This position of spiritual accountability is held by anyone who holds any office in the Church. They cannot just shrug their shoulders and say “That’s just how they are’. God calls them to intercede for their ‘spiritual offspring’ in the same way that Christ, now, ‘always lives to intercede for them’ [Heb. 7.25, NIV]. One function, I believe, of small groups in a church is to train those groups’ leaders to pray sacrificially for those they lead: thus, we raise up a people who are deeply interceded for, able to live holy lives.

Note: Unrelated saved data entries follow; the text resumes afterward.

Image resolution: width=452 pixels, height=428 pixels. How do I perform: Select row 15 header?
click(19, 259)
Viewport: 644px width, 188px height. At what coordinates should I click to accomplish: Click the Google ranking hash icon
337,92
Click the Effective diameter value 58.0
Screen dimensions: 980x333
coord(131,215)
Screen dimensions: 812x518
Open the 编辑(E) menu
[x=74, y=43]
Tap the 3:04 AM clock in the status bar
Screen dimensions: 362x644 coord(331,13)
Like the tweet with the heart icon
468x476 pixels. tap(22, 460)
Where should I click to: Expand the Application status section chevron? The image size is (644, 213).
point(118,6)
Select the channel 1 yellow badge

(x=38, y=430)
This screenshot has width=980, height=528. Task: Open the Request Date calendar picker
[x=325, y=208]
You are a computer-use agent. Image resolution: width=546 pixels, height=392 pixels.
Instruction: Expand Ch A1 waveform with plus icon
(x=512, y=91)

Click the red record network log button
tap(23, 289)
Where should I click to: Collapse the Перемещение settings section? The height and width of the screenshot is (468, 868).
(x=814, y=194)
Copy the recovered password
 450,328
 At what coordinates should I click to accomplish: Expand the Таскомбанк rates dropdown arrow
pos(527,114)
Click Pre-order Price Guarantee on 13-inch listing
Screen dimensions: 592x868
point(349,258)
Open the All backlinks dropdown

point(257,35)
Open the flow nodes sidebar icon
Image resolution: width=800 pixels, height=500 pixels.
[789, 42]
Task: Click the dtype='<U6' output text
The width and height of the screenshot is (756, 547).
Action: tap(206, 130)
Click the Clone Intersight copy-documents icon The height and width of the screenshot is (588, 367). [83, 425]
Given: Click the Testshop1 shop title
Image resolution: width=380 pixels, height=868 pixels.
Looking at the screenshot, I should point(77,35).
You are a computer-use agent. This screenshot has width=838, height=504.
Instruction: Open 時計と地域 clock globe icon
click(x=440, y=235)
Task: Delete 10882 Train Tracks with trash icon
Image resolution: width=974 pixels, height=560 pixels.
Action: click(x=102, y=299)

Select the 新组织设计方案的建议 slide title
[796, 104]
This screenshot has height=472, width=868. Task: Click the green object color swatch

If we want our church to make inroads into our ungodly land, perhaps we should note that the last time it happened, Methodist Class Leaders were held accountable for the moral condition of their Class.

If things go wrong in my church they may not, directly, be my fault. I am, however, responsible for doing something about it, and so accountable to my bishop and my Lord. Adam should, at the very least, have been praying for Eve and keeping her spiritually safe. That what happened between her and the serpent was outside his sight or earshot did not excuse his spiritual neglect. It was, I suggest, the Scandinavian sociologist Ferdinand Tonnies who most clearly mapped the decline of Christendom, and its replacement by Secular Europe, when he traced our continent’s move from Community (Gemeinschaft) to Association (Gesellschaft). Gemeinschaft was held together by tradition, loyalty, and common beliefs, a minimum of paperwork implementing these ties: Gesellschaft puts no value on these unseen bonds, and an ever-increasing structure of legislation is built to hold people together. Hosea chapter 10 begins with a picture of Israel turning away from God; by verse 4, decline has reached a point where ‘lawsuits spring up like poisonous weeds in a ploughed field’ [Hos. 10.4, NIV].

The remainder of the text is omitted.